The problem is that the new rules make it easier for one registrar to steal a DN from another (although the owner does not change).
Those who sacrifice security to condemn liberty deserve to repeat history or something. - Benjamin Santayana
Whois contact addresses are supposed to be public. They are not contact addresses for your registrar. If they are agressively filtered they might be considered invalid (perhaps if several attempts are made to contact them from several to test validity.) If they are tested for validity and found to be invalid (i.e., not accepting any email) then the domain might be taken from you (for publishung invalid contact info).
I use a sneakemail address on my whois record. I can easily change it to another sneakemail address (only I'm too lasy. I still get only about one spam message a day on that address. I get more spam on the sneakemail address I publish on slashdot posts and I still haven't replaced that one...)
An address published on whois is not immediately spammed. It takes several weeks until spammers scan the database and distribute updated mailing lists, so if you replace your whois address every week, or even just every month, you should be quite spam-clean (at least on these addresses). Of course you might be unlucky and your address harvested just after you publish it, but then, email addresses are cheap.
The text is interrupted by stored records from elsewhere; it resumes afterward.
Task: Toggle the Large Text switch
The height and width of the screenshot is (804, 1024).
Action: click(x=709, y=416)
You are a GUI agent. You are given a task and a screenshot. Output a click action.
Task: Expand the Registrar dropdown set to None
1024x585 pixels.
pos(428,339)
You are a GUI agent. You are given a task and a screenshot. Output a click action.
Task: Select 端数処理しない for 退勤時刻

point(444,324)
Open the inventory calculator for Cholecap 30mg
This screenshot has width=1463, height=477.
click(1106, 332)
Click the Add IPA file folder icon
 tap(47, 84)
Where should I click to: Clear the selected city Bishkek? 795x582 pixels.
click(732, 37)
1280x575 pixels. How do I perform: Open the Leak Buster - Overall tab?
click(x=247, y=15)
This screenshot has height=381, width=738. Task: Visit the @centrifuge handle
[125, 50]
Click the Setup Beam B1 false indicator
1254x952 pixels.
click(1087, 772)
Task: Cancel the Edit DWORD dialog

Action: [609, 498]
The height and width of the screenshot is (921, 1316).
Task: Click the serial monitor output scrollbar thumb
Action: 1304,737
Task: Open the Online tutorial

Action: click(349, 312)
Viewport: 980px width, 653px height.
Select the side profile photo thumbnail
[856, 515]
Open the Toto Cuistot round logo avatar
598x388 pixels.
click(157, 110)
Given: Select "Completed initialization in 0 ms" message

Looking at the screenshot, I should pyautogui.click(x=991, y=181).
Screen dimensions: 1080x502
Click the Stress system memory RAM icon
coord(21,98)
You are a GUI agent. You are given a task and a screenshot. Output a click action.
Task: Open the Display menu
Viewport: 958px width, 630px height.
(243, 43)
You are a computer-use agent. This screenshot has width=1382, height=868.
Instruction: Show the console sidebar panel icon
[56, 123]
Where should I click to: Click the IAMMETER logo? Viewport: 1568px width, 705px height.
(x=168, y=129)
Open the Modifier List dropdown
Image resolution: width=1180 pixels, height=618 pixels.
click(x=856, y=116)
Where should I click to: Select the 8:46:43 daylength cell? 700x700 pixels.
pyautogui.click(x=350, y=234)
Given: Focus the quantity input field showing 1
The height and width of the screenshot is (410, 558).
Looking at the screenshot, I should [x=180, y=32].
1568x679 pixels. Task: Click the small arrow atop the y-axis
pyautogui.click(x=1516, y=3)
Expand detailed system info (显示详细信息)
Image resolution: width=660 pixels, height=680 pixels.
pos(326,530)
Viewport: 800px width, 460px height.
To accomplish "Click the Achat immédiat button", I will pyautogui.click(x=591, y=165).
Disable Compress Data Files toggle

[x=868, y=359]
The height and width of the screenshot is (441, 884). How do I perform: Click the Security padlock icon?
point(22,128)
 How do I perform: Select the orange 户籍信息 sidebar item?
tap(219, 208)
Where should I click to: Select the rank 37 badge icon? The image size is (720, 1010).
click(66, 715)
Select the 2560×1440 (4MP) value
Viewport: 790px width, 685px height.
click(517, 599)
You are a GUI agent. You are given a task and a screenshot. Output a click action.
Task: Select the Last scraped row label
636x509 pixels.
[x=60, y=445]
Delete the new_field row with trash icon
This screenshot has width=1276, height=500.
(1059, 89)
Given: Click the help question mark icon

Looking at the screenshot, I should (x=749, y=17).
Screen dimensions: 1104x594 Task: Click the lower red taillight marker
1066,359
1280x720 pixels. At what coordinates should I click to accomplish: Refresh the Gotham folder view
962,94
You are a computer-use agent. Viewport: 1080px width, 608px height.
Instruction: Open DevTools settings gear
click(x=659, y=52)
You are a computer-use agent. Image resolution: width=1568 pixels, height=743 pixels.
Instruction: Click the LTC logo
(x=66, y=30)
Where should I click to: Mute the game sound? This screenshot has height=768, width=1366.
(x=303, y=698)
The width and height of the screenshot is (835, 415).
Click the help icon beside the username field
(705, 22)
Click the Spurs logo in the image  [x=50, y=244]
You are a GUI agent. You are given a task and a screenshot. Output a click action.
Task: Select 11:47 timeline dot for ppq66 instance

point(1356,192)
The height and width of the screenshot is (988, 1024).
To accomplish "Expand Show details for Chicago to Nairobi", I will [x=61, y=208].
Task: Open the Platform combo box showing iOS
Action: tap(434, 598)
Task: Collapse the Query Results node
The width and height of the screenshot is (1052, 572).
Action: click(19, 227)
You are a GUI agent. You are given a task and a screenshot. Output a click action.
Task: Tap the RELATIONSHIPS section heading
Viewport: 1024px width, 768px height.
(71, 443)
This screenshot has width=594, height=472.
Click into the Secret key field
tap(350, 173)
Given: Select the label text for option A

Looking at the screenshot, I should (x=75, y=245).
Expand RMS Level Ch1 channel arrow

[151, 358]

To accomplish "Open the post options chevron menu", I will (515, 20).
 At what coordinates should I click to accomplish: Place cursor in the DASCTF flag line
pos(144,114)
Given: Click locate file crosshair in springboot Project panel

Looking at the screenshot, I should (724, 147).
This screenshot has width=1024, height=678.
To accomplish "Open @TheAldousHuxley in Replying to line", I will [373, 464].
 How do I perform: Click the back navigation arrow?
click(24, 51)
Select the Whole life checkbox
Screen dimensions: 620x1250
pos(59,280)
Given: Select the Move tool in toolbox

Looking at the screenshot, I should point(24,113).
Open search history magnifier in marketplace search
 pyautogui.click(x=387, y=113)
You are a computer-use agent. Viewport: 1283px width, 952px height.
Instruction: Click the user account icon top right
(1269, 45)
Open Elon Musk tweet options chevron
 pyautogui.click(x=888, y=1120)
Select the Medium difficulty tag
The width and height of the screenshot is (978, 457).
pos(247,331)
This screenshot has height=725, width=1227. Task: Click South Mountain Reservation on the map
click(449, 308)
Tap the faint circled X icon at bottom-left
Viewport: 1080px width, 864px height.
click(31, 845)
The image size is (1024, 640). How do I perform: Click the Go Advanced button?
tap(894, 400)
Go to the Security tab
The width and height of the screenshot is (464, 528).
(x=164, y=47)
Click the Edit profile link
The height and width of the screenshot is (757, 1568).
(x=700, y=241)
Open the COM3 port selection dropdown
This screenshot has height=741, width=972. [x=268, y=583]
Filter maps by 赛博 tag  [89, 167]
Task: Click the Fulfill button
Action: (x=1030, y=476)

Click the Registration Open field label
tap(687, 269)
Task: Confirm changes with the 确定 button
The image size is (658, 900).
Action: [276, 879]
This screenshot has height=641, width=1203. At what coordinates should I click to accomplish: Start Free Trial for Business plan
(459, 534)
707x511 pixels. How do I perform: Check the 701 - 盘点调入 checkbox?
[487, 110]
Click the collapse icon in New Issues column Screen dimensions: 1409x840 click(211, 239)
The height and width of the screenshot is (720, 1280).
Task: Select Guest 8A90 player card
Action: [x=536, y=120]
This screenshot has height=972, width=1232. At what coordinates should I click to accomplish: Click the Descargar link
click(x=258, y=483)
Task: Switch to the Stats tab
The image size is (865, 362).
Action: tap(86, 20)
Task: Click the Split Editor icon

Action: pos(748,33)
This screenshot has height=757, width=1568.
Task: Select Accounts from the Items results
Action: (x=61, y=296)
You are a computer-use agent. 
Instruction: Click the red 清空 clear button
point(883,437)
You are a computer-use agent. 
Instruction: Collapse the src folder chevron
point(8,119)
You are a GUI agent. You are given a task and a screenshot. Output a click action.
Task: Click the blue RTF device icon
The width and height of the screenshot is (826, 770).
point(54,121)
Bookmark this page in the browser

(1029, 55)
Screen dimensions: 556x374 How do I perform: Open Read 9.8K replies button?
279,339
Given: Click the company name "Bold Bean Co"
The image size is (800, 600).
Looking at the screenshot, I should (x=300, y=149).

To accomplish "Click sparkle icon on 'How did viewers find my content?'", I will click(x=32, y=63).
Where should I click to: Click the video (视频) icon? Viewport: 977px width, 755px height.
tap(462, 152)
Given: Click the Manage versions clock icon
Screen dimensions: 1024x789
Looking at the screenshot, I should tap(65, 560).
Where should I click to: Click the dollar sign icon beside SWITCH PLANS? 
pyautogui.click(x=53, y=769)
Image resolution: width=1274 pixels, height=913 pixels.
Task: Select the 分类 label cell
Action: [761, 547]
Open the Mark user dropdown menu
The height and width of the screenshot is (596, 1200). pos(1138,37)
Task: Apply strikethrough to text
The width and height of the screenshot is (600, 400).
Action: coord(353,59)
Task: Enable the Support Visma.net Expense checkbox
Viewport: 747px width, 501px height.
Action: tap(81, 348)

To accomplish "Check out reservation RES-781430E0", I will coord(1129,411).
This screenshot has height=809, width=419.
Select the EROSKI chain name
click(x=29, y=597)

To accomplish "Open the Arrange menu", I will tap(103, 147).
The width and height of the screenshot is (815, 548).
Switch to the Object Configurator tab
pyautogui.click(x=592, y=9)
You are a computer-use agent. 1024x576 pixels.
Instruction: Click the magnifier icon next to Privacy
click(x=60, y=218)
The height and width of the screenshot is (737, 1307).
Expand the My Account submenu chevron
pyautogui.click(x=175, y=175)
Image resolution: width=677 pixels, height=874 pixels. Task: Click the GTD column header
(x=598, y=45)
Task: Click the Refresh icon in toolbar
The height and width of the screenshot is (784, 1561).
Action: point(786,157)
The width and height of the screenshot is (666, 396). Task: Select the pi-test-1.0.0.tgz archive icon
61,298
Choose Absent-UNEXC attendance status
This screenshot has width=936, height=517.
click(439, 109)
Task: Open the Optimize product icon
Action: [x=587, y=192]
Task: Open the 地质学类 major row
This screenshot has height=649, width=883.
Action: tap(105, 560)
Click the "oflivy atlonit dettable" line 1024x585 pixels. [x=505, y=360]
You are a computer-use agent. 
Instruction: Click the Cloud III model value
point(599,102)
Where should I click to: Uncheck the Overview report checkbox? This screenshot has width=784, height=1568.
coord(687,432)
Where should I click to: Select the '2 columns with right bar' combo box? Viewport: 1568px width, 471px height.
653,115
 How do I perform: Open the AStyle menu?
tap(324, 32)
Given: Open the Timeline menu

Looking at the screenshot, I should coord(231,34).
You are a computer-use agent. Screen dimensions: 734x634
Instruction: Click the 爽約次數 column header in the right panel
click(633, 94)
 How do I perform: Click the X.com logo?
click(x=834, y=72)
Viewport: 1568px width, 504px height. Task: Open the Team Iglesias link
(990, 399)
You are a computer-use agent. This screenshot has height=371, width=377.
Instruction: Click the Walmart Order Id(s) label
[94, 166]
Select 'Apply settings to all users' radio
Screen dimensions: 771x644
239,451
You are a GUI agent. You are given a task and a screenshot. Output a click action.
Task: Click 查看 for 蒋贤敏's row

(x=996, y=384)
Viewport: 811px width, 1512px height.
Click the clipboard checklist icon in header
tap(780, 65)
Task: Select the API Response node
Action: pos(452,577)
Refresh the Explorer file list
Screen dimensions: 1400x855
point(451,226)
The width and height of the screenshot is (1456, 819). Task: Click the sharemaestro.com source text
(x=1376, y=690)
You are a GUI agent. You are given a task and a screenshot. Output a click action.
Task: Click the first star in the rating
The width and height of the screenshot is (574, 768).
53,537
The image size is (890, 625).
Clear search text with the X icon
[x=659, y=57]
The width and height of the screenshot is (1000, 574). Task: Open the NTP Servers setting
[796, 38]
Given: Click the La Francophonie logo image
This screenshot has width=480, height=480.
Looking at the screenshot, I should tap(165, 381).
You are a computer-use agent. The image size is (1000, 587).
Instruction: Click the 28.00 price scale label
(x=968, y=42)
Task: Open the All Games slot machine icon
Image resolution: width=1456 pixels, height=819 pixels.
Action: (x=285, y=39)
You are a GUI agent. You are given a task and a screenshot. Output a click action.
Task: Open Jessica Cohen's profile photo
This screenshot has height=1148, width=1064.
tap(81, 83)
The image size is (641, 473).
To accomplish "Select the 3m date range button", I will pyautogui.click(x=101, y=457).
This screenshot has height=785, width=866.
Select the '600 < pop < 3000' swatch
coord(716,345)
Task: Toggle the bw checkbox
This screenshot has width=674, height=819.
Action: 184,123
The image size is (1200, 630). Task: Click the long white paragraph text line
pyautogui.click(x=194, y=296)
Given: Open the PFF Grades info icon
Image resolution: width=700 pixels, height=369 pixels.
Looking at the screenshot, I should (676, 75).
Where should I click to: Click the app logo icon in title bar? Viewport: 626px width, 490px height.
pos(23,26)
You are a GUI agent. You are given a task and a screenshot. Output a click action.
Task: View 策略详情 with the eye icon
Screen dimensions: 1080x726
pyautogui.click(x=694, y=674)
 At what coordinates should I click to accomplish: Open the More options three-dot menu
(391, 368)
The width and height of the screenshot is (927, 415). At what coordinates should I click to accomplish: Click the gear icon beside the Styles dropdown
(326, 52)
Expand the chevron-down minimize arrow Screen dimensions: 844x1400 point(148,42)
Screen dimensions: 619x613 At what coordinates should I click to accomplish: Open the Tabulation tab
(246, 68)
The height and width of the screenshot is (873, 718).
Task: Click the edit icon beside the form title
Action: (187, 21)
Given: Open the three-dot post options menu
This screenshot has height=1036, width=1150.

One thing that might be useful would be a protocol automatically update all whois contact addresses and tools to autopmate the process of creating new addresses, updating them, and then blocking the old ones (ideally, if you want to receive all mail that might be sent to an address, you would want the old address to be kept active and then automatically blocked after about a week (to account for mail delivery delays, plus perhaps a couple of days a possible sender might delay a draft before finally sending it to you).
BTW, widespread use of multiple email addresses, especially if combined with effective methods to automaically change and block old ones, can prove as a very big problem to spammers. They rely on very low response rate from mailing lists that have a reasonable percentage of valid addresses (I would call 5% valid reasonale here). If you throw in a factor of something like 99 out of 100 addresses being automatically invalidated by receiving spam (i.e., most addresses used by spammers becoming invalid soon after they start to receive spam) tehn it might make spam unprofitable. At leasy it would make life much harder for spammers,having to clean up their lists all the time.
Well, so far I haven't had anything but good experiences with them; same for other folk I know using them. But if I have bad experiences in the future, I'm not married to them, and don't have a problem changing hosts (at the moment I'd probably look at godaddy, and maybe lunarpages since I've observed they have good stability).
~REZ~ #43301. Who'd fake being me anyway?